Student participants will go home with a new appreciation of the insects around us using cotton farming as the model. The first thing they will learn is there are NO actual bad bugs, just bugs in the wrong place at the wrong time and there are some very pesky little bugs that just love to chew cotton plants. With Australia being the most water efficient cotton producing country in the world and (with Egypt) producing the best quality cotton in the world  ( ours is the whitest and the strongest) our cotton farmers are being very diligent about encouraging the bugs in the wrong place at the wrong time to find somewhere else to live and dine.

Students will discover our cotton farmers have developed a very impressive pest management system known as Integrated Pest Management or IPM for short.

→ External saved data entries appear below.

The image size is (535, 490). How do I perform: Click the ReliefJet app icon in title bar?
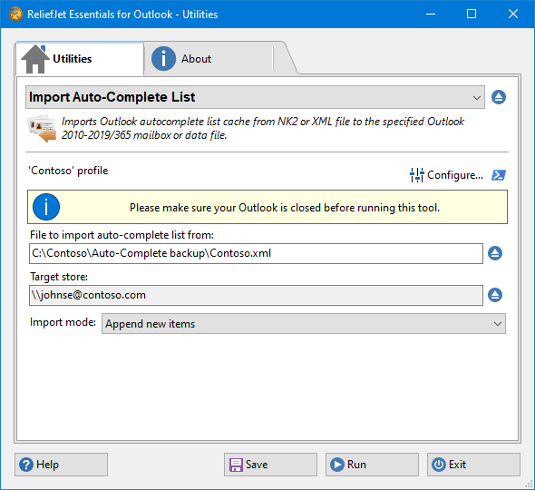tap(15, 14)
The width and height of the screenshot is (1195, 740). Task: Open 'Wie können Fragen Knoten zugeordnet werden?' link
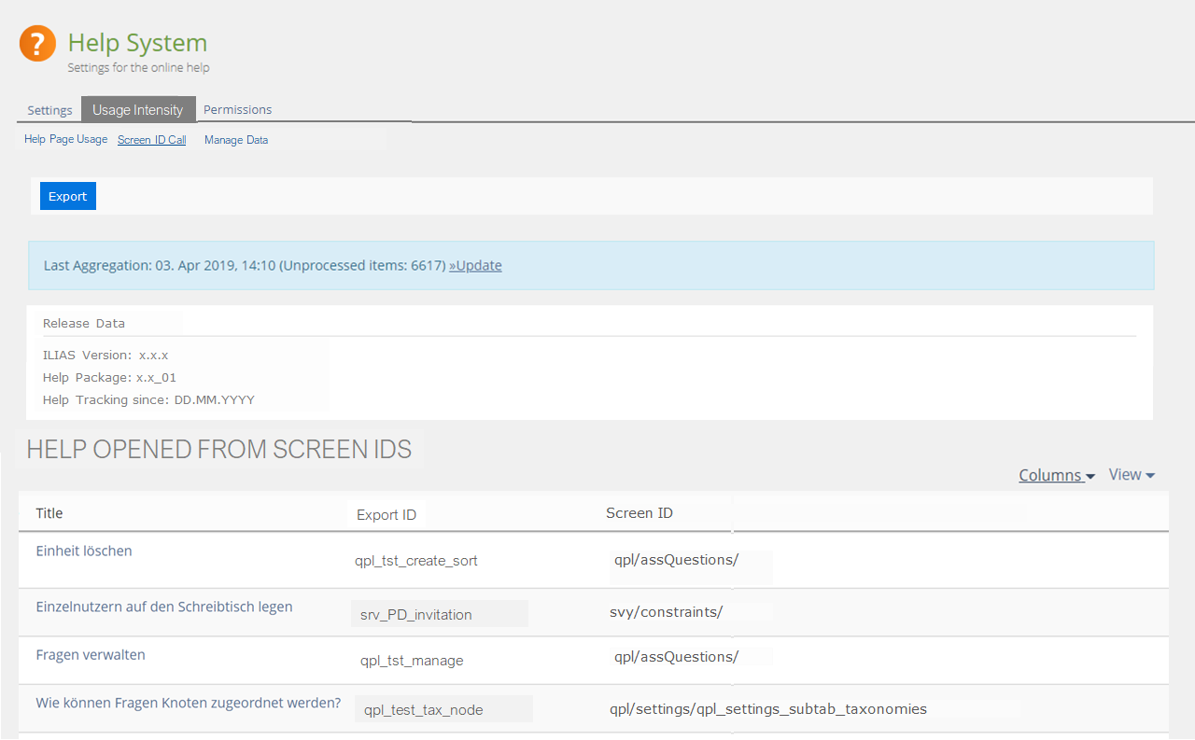(189, 703)
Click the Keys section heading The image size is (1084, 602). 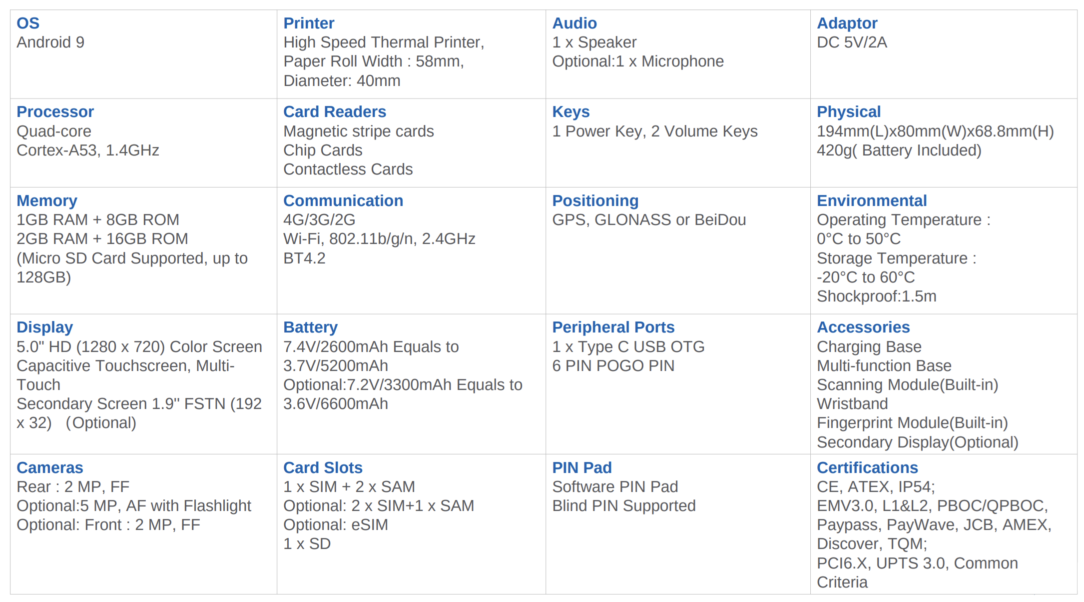(x=570, y=112)
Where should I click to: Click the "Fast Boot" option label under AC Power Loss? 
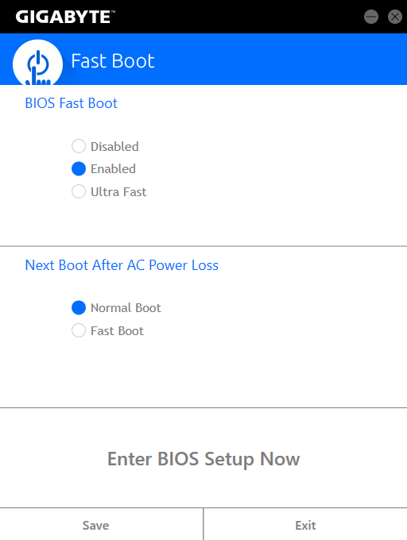coord(117,331)
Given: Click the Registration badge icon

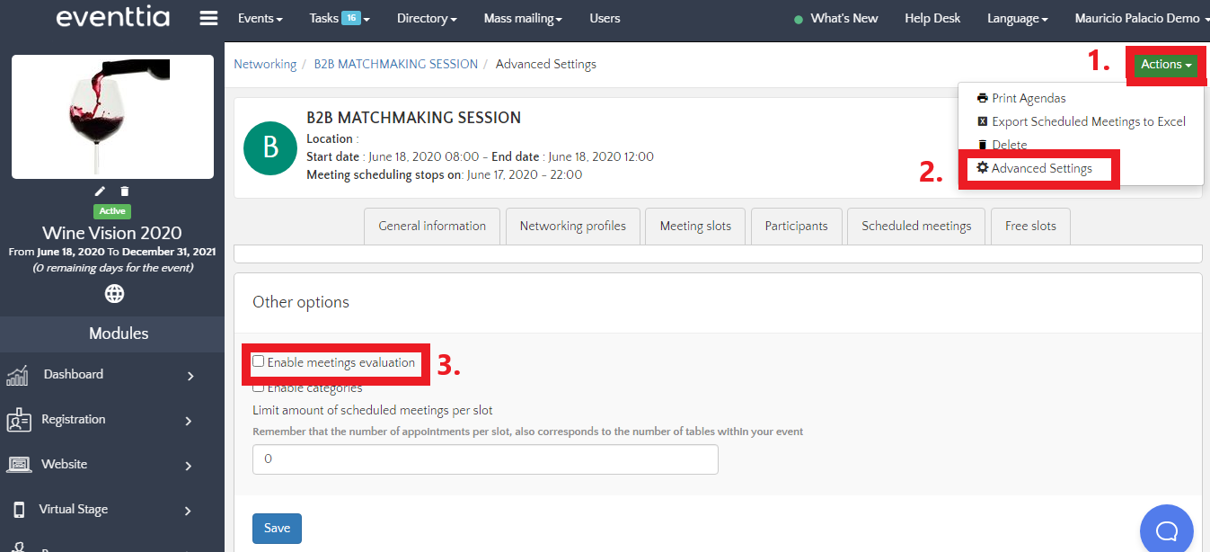Looking at the screenshot, I should (x=19, y=420).
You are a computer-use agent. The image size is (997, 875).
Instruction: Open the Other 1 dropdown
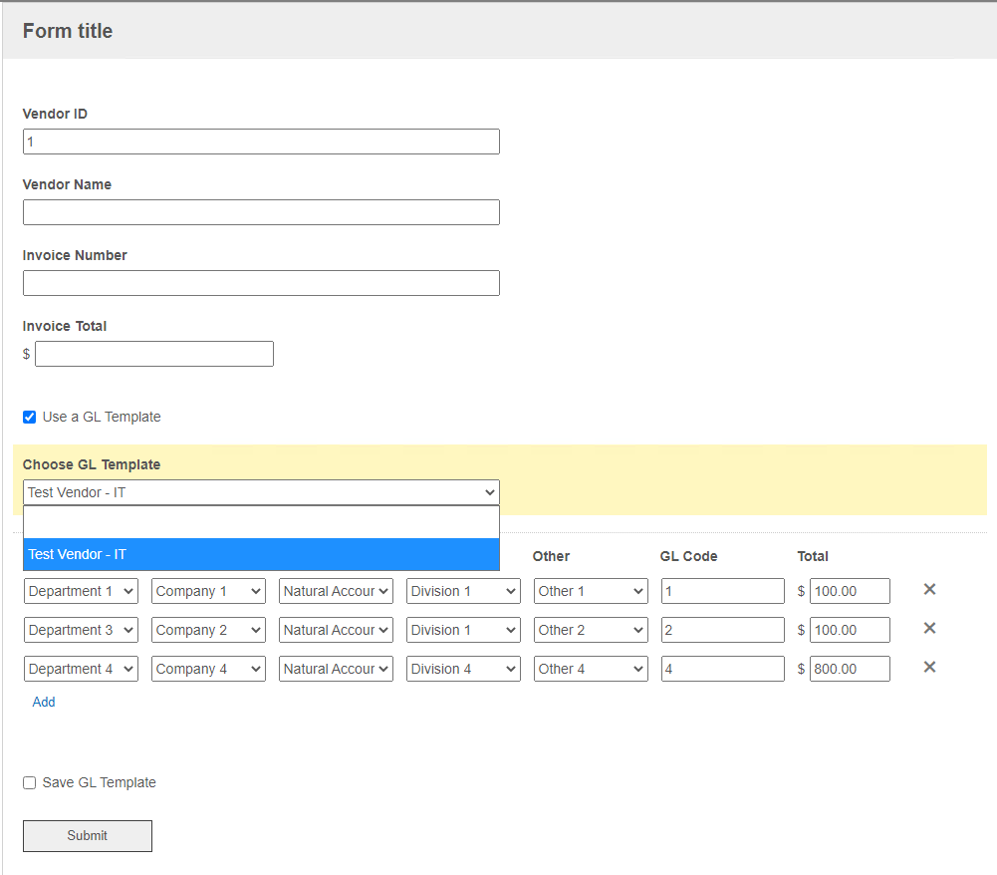[591, 591]
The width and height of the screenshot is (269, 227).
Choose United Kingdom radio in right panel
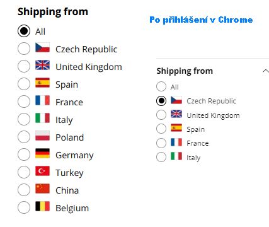pyautogui.click(x=161, y=115)
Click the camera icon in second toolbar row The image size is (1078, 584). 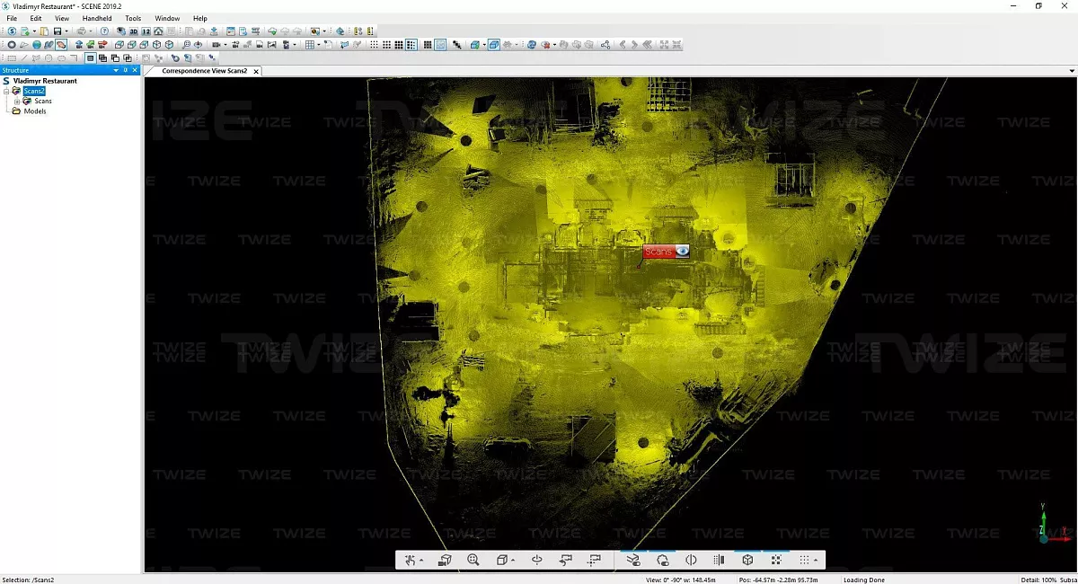[216, 45]

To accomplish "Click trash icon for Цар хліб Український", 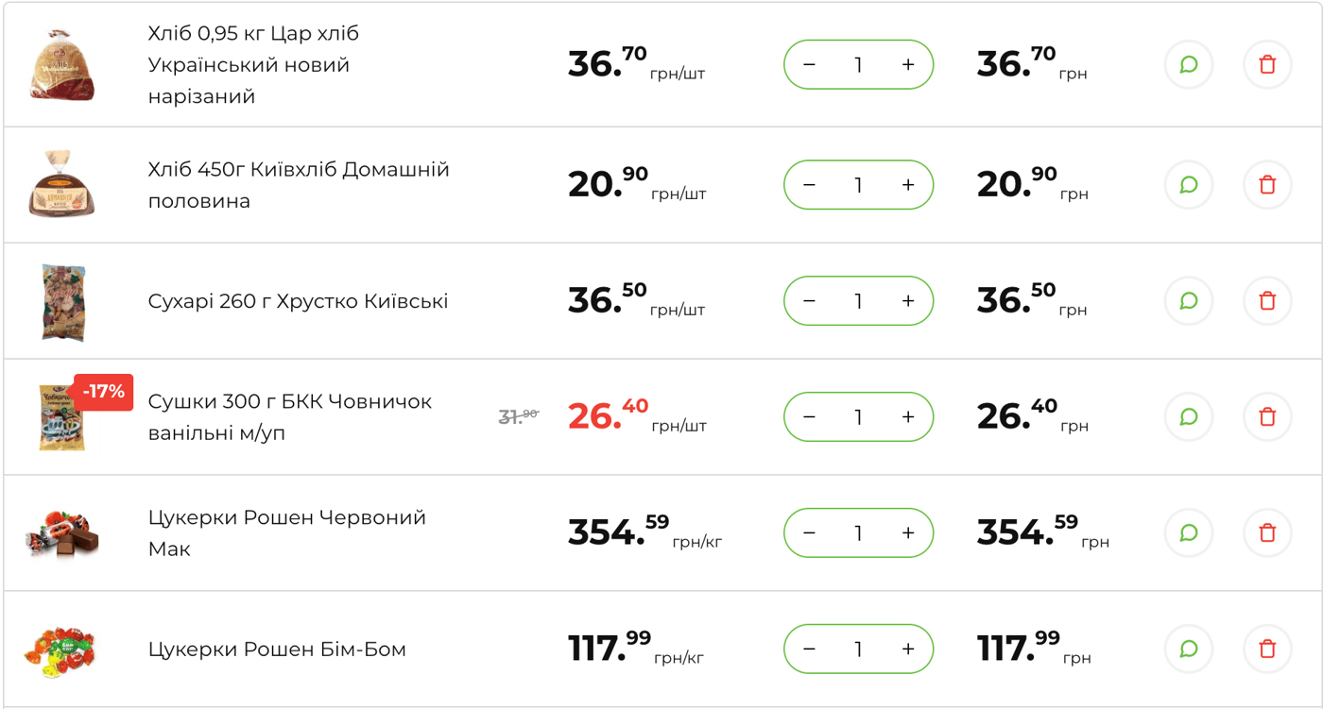I will click(1267, 64).
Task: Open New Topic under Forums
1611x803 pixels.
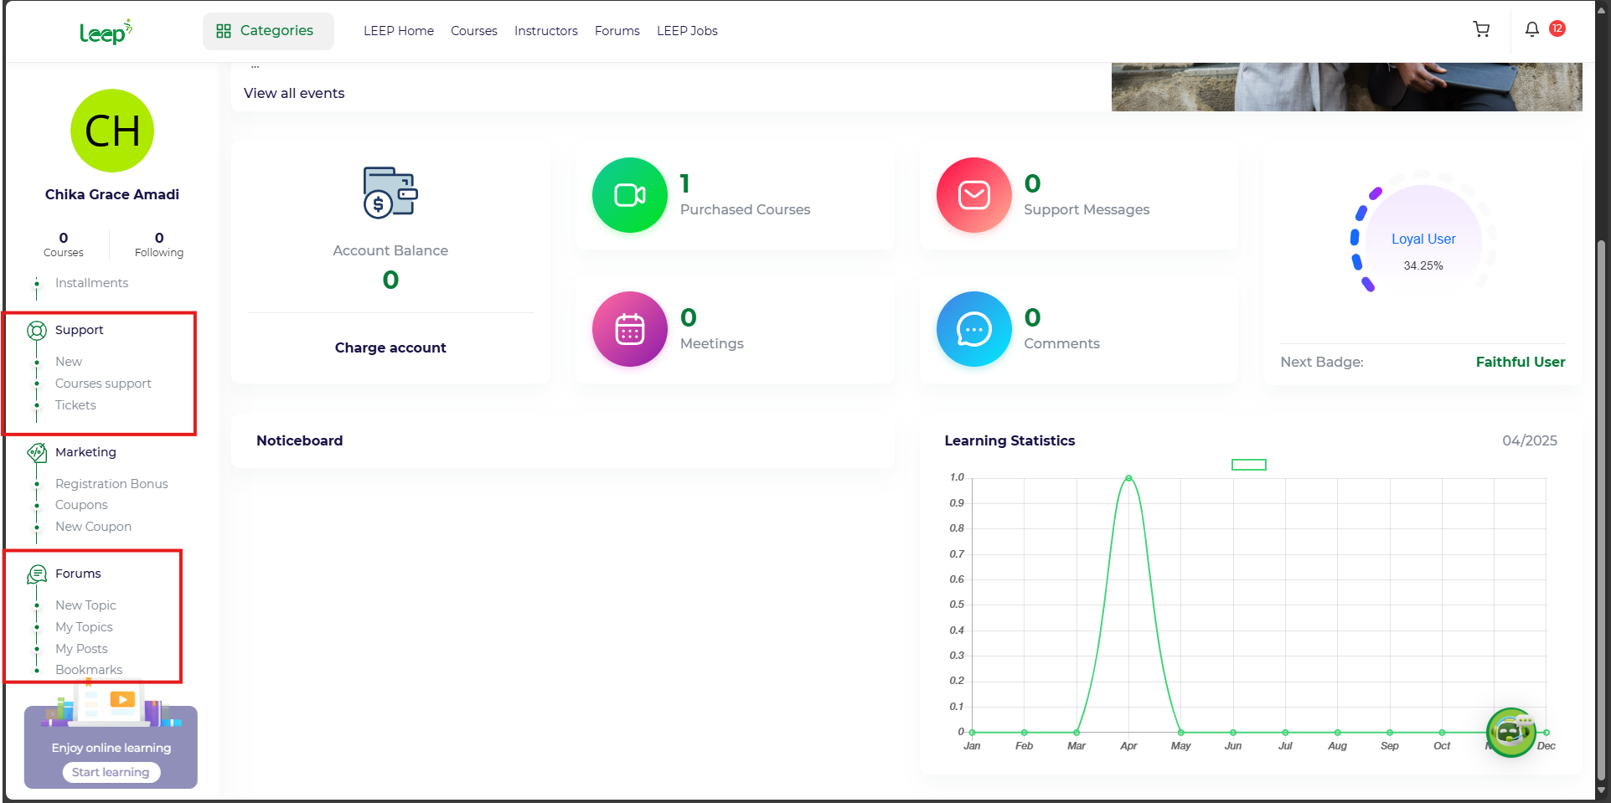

Its a big picture process that requires

1. Knowing your enemy and your friends.
2. Taking a year round approach.
3. Thinking of the farm and surrounding vegetation as a whole system.
4. Having good on-farm hygiene.
5. Considering options to escape, avoid or reduce pests.
6. Sampling crops effectively and regularly.
7. Aiming to grow a healthy crop.
8. Choosing insecticides wisely to conserve beneficials (good bugs) and bees.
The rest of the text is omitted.